• **To do**
You are asked to filter the data below and copy every line holding "click".

• **Task input**
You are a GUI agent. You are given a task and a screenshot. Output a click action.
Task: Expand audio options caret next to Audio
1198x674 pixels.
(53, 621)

==

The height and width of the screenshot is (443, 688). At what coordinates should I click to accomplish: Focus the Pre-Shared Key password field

• **Answer box**
You are a GUI agent. You are given a task and a screenshot. Output a click action.
The height and width of the screenshot is (443, 688). At what coordinates should I click to accomplish: Focus the Pre-Shared Key password field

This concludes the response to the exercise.